From wiki entry : Pseudorandom number generator
A pseudorandom number generator
(PRNG), also known as a deterministic
random bit generator (DRBG), is an
algorithm for generating a sequence of
numbers that approximates the
properties of random numbers.
In other words, its approximately random (to a known extent), but not truly random in the sense of random noise from a physical source.
It means that the number may seems to be random but the truth is computer can't generate a truly random number, it works out a number based on a logic which tends to be random.
Like observing time difference in keystrokes, and then using it as just an input in calculating a number. Such things combined with several other inputs tend to give random numbers but in reality its just an algorithm which tends to give random numbers. If the same conditions are matched, it will give the same number.

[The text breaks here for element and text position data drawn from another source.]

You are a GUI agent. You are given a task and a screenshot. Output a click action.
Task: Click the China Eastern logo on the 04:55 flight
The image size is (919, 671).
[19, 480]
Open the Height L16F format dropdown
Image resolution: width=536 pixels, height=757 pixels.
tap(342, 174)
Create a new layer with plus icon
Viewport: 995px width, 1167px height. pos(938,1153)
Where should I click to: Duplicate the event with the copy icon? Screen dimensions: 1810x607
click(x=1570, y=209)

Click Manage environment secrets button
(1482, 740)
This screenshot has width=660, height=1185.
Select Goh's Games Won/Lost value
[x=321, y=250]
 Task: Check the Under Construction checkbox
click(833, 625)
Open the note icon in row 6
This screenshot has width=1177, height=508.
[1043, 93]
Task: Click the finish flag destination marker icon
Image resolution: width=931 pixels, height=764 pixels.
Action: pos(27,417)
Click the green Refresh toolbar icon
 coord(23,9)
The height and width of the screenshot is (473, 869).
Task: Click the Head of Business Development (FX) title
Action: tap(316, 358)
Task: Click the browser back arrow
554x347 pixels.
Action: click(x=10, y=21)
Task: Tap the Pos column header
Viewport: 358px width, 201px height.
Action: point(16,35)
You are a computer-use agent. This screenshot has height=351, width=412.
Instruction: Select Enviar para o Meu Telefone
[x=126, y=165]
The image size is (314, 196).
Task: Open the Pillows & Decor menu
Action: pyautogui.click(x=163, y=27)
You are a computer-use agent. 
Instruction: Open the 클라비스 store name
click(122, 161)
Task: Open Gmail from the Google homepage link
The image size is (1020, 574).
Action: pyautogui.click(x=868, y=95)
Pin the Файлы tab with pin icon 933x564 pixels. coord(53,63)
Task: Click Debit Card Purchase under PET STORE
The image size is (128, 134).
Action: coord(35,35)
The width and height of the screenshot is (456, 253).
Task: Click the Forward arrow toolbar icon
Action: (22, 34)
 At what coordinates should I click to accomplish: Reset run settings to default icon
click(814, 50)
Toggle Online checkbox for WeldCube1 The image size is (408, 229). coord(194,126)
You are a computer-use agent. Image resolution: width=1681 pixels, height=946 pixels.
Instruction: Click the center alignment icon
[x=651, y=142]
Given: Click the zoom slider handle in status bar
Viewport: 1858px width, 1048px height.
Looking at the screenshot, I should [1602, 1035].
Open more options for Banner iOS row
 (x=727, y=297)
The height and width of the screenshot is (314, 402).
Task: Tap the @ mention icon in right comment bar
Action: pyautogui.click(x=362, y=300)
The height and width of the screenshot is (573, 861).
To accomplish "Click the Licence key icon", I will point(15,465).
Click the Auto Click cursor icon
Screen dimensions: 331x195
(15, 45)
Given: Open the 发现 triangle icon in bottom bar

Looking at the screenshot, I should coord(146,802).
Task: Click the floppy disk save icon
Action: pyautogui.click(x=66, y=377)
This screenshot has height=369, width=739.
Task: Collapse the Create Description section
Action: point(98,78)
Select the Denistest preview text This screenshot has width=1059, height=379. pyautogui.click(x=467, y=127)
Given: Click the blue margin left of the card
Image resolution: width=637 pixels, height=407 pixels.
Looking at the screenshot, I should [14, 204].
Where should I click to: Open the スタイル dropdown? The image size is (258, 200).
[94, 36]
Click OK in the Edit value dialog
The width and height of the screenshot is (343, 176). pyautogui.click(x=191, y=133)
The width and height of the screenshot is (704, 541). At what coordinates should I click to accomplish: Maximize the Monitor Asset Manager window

To add some pedantry to the other correct answers that you've already received, there really is no such thing as a "pseudorandom integer" (or for that matter, a random integer). This is the point that John von Neumann was making in his famous quote (which is usually misleading abbreviated to just the first sentence):
"Any one who considers arithmetical
methods of producing random digits is,
of course, in a state of sin. For, as
has been pointed out several times,
there is no such thing as a random
number — there are only methods to
produce random numbers, and a strict
arithmetic procedure of course is not
such a method"
Consider the number 7. Is it a random integer? If it is, is it a pseudorandom integer or a true random integer? What about the number -10? Clearly these questions don't make sense (obligatory link to xkcd 221).
So, as others have pointed out, what the book actually means is that the number is generated by a pseudorandom (i.e. deterministic) number generator as opposed to being obtained from a truly random sequence. There are several different pseudorandom number generator algorithms and the best ones generate output that is statistically indistinguishable from a true random sequence.
It means that it generates a number sequence that exhibits the properties of a random number in terms of distribution, but which is mathematically generated and deterministic in its output for any particular seed value.
You can see this by creating a program that uses such a function to generate a short sequence, and observing that each time you run it it generates the same sequence. This option surprises the unsuspecting, but is also quite a useful property in testing code. When a less predictable sequence is required, one normally initialised the PRNG with a seed value that is itself unpredictable, often derived from the current system time, since it is not normally predictable when a program will be started.
Pseudo random number generators are not normally suitable for security applications such as data encryption, or on-line gambling applications, where their ultimate predictability could be a serious weakness.
In most computers, a random number is considered psuedorandom because it is not completely random.
pseudo=fake
Basically, the current time is used to generate a random number, so it can be predicted what number will be generated initially, and for most applications, this is fine.